Given passage.

▼▼▼

Anti-gliadin antibodies, like those detected in coeliac disease bind to the α-2 gliadin (57–73).
This site is within the T-cell reactive "33mer" presented by DQ2.5. There has been some suggestion wheat plays a role in juvenile diabetes as antibodies to the non-glutinous seed storage glb-1 (a globulin) are implicated in crossreactive autoantigenic antibodies that destroy islet cells in the pancreas. Anti-gliadin antibodies have been found to synapsin I Omega-gliadin and the HMW Glutenin subunit antibodies have been found most commonly in individuals with exercise-induced anaphylaxis and Baker's allergy, and represent a potent class of gluten allergens. Non-glutinous proteins in wheat are also allergens, these include: LTP (albumin/globulin), thioredoxin-hB, and wheat flour peroxidase. A particular 5 residue peptide, Gln-Gln-Gln-Pro-Pro motif, has been found to be a major wheat allergen.

==Taming Triticeae immunochemistry==
New immunogenic motifs appear in the literature almost monthly and new gliadin and Triticeae protein sequences appear that contain these motifs. The HLA DQ2.5 restricted peptide "IIQPQQPAQ" produced approximately 50 hits of identical sequences in NCBI-Blast search is one of several dozen known motifs whereas only a small fraction of Triticeae gluten variants have been examined. For this reason the immunochemistry is best discussed at the level of Triticeae, because it is clear that the special immunological properties of the proteins appear to have basal affinities to this taxa, appearing concentrated in wheat as a result of its three various genomes. Some current studies claim that removing the toxicity of gliadins from wheat as plausible, but, as the above illustrates, the problem is monumental. There are many gluten proteins, three genomes with many genes each for alpha, gamma, and omega gliadins. For each motif many genome-loci are present, and there are many motifs, some still not known.

▲▲▲

Collected data.
▼▼▼

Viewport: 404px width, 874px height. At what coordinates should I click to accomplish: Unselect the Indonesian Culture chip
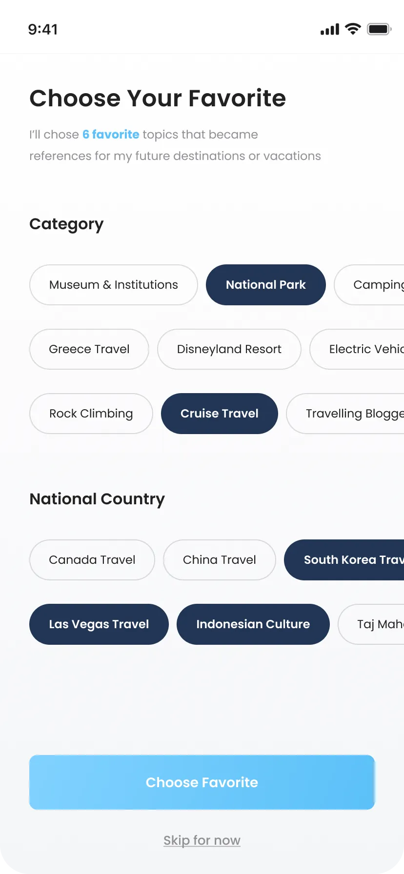pos(253,624)
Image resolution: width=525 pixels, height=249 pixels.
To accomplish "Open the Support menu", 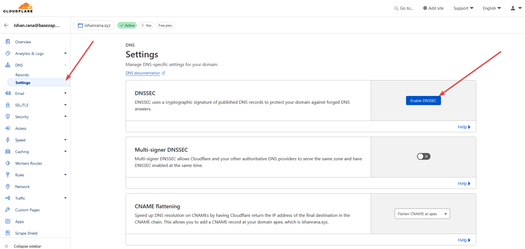I will (463, 8).
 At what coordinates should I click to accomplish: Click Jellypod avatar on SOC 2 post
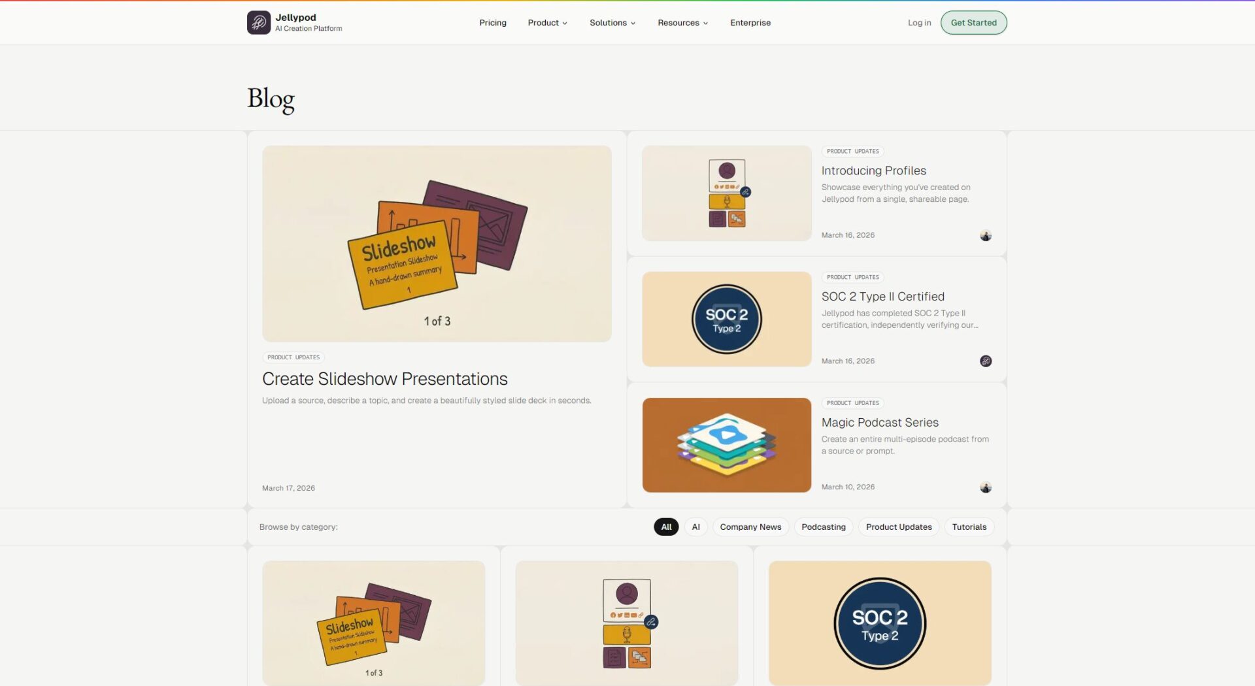(986, 361)
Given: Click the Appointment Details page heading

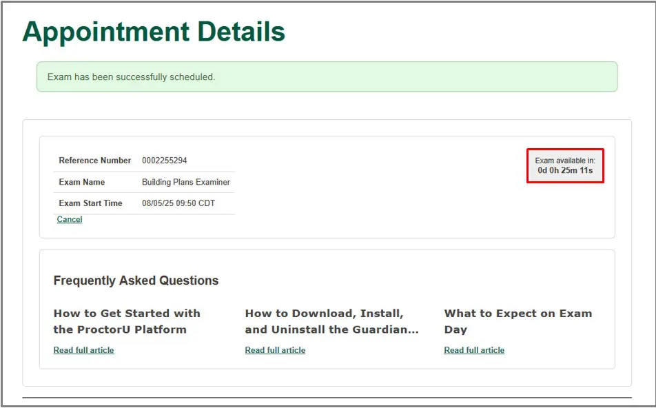Looking at the screenshot, I should [x=154, y=32].
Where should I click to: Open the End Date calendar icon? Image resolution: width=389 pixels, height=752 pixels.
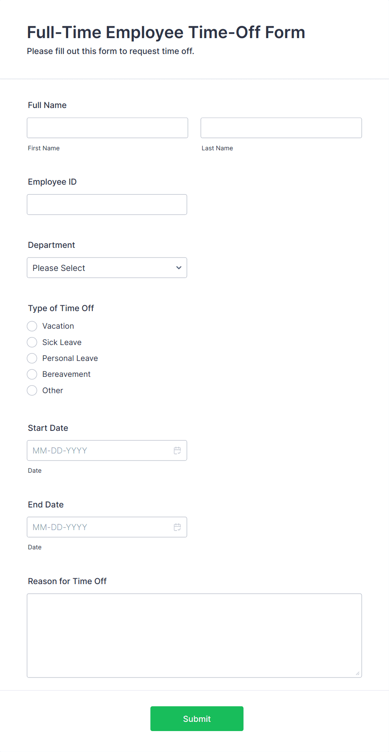[177, 527]
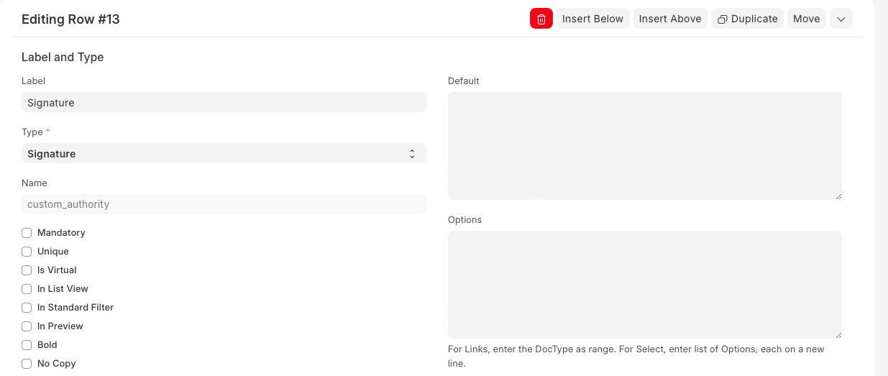Check the Bold checkbox

tap(27, 345)
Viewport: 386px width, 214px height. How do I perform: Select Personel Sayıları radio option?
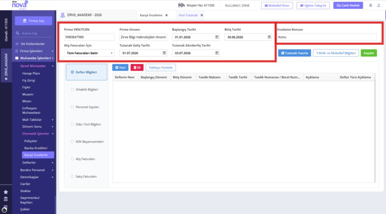(x=72, y=107)
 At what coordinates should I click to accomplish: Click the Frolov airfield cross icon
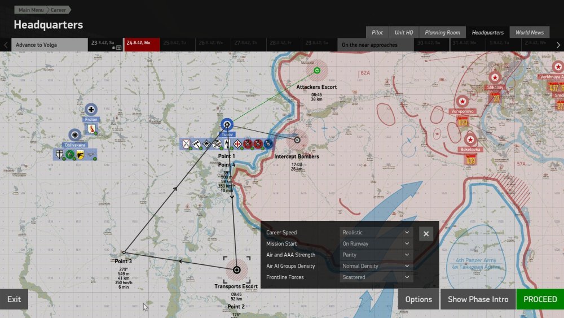tap(91, 110)
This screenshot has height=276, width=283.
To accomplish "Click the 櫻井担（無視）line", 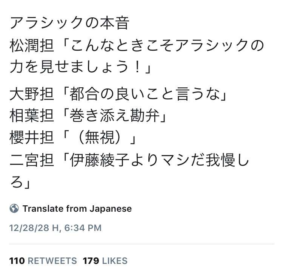I will click(72, 137).
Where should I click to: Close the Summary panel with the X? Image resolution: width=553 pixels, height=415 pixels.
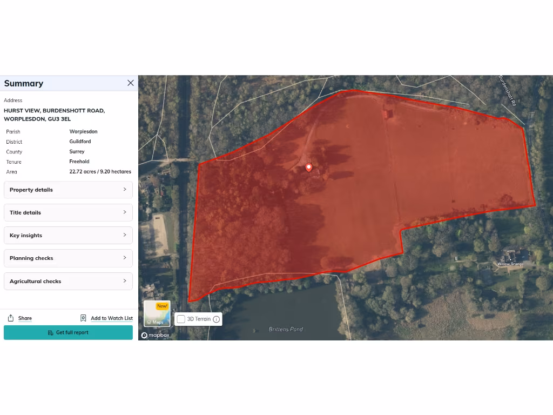click(x=130, y=83)
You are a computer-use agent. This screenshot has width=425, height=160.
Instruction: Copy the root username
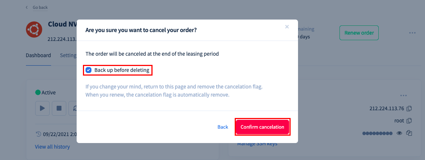click(x=409, y=120)
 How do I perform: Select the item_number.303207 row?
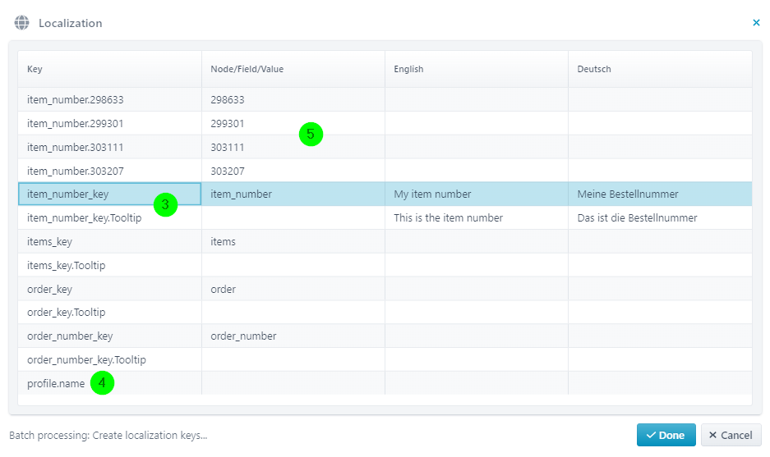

▲▲▲

Task instructions.
• 1. From the passage on wheat protein immunochemistry, output the words starting with "This site is" and going on through "major wheat allergen.".
• 2. Answer these questions using the passage on wheat protein immunochemistry:
(a) Which HLA DQ2.5 restricted peptide produced approximately 50 hits of identical sequences in an NCBI-Blast search?
(b) Which non-glutinous wheat proteins are listed as allergens?
(c) Which 5 residue peptide motif has been found to be a major wheat allergen?
• 3. Please take the passage on wheat protein immunochemistry further, starting after its last sentence.

Task results.
• 1.
This site is within the T-cell reactive "33mer" presented by DQ2.5. There has been some suggestion wheat plays a role in juvenile diabetes as antibodies to the non-glutinous seed storage glb-1 (a globulin) are implicated in crossreactive autoantigenic antibodies that destroy islet cells in the pancreas. Anti-gliadin antibodies have been found to synapsin I Omega-gliadin and the HMW Glutenin subunit antibodies have been found most commonly in individuals with exercise-induced anaphylaxis and Baker's allergy, and represent a potent class of gluten allergens. Non-glutinous proteins in wheat are also allergens, these include: LTP (albumin/globulin), thioredoxin-hB, and wheat flour peroxidase. A particular 5 residue peptide, Gln-Gln-Gln-Pro-Pro motif, has been found to be a major wheat allergen.

• 2.
(a) "IIQPQQPAQ"
(b) LTP (albumin/globulin), thioredoxin-hB, and wheat flour peroxidase
(c) The Gln-Gln-Gln-Pro-Pro motif

• 3.
Different strains of Triticeae exist for different industrial applications; durum for pasta and food pastes, two types of barley for beer, bread wheats used in different areas with different growing conditions. Replacing these motifs is not a plausible task since a contamination of 0.02% wheat in a gluten-free diet is considered to be pathogenic and would require replacing the motifs in all known regional varieties—potentially thousands of genetic modifications. Class I and antibody responses are downstream of Class II recognition and are of little remedial value in change. The innate response peptide could be a silver bullet, assuming there is only one of these per protein and only a few genome loci with the protein. Unresolved questions relevant to a complete understanding of immune responses to gluten are: Why is the rate of late onset gluten sensitivity rapidly rising? Is this truly a wheat problem, or something that is being done to wheat, or to those who are eating wheat (for example, communicable diseases a trigger? Some individuals are susceptible by genetics (early onset), but many late onset cases could have different triggers because there is nothing genetically separating the 30 to 40% of people that could have Triticeae sensitivity from the ~1% that, in their lifetime, will have some level of this disease.

Another way to make wheat less immunogenic is to insert proteolytic sites in the longer motifs (25-mer and 33-mer), facilitating more complete digestion.